A contrario, devenir adulte aujourd’hui est radicalement différent par rapport à 1995. À l’époque, l’intime était dans la sphère privée, pas publique. Tout ce qui était intime et hors de la portée de ses parents, c’était dans sa chambre, c’était avec ses potes, c’était chez soi. Aujourd’hui, l’intime existe sur Internet, et les parents sont largués.

Qu’est-ce que vous pensez de cette évolution ? 

Eva | Je pense que chaque génération a son lot de merdes à gérer (rires). C’est pas facile. C’est pas simple de comprendre qui on est. Si, en plus, on le fait sur la place publique, putain ! (Rires) On ne traverse pas la vie comme des princesses et des princes sans blessures, en glissant sur les eaux. Ça n’existe pas. Chaque génération a son lot de drames ou de difficultés. Nous, on avait le sida.

La différence, c’est qu’à l’époque c’était une véritable épée de Damoclès. Quand tu faisais l’amour, tu te disais que peut-être tu allais mourir si tu faisais une connerie. Le rapport à l’acte sexuel est radicalement différent. C’est la génération Kids, le rapport à la mort. Aujourd’hui, le sida ne représente plus la même chose dans l’imaginaire collectif. Parce qu’on est passé à un stade ou l’on peut vivre avec, ça se gère.

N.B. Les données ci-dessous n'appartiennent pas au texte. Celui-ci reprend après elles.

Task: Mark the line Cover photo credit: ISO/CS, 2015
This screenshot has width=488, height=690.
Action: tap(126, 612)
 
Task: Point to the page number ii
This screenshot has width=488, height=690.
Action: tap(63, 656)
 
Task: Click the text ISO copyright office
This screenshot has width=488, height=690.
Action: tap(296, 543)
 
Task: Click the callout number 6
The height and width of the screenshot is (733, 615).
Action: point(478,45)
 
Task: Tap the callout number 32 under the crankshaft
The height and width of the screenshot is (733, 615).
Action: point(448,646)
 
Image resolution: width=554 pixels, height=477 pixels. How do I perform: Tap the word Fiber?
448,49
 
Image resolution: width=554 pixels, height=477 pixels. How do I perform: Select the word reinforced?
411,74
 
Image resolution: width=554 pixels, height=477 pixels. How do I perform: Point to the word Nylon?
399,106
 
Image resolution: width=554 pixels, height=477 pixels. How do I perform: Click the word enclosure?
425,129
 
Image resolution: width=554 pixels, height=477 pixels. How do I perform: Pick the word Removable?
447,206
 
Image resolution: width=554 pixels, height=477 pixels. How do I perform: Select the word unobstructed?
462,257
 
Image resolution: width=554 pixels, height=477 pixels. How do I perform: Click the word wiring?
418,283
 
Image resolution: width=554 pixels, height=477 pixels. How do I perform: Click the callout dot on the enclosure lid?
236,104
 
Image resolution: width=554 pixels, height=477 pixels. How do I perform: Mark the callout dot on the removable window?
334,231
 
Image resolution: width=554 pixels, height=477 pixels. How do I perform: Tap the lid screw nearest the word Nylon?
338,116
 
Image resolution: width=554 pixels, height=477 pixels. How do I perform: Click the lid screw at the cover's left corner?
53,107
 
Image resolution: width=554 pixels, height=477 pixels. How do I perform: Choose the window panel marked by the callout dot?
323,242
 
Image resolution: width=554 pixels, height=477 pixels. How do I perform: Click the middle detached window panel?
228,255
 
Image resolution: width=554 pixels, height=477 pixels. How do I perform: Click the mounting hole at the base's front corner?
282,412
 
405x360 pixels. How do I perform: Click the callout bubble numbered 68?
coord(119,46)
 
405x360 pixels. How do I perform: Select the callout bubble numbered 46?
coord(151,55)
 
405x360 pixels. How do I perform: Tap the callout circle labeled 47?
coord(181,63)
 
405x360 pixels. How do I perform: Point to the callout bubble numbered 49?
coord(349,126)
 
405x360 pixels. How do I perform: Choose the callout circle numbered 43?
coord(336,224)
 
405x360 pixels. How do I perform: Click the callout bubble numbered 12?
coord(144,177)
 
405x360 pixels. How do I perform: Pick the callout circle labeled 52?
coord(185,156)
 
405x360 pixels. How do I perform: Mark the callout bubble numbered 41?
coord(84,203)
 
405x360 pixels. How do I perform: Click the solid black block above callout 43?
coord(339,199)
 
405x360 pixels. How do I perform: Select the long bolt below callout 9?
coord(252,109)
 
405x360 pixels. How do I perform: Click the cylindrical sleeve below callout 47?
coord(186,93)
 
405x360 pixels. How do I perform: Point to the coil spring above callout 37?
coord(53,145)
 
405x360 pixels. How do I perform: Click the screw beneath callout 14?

Finnegan | Notre génération est soit beaucoup moins effrayée, soit beaucoup plus inconsciente. J’ai des centaines d’exemples de gens que je connais qui ne s’en préoccupent pas du tout. J’ai l’impression que la moitié des personnes mettent des capotes, que tout le monde s’en tape, que le sida n’existe plus. Il m’est déjà arrivé de dire à mon médecin : “J’ai pas un seul ami d’un ami qui a le sida.” Et il m’a répondu : “Détrompe-toi, parmi tous les gens que tu connais, il y en a forcément un qui l’a.” On a l’impression que c’est beaucoup plus léger. C’est une insouciance collective qui est bien retranscrite dans le film.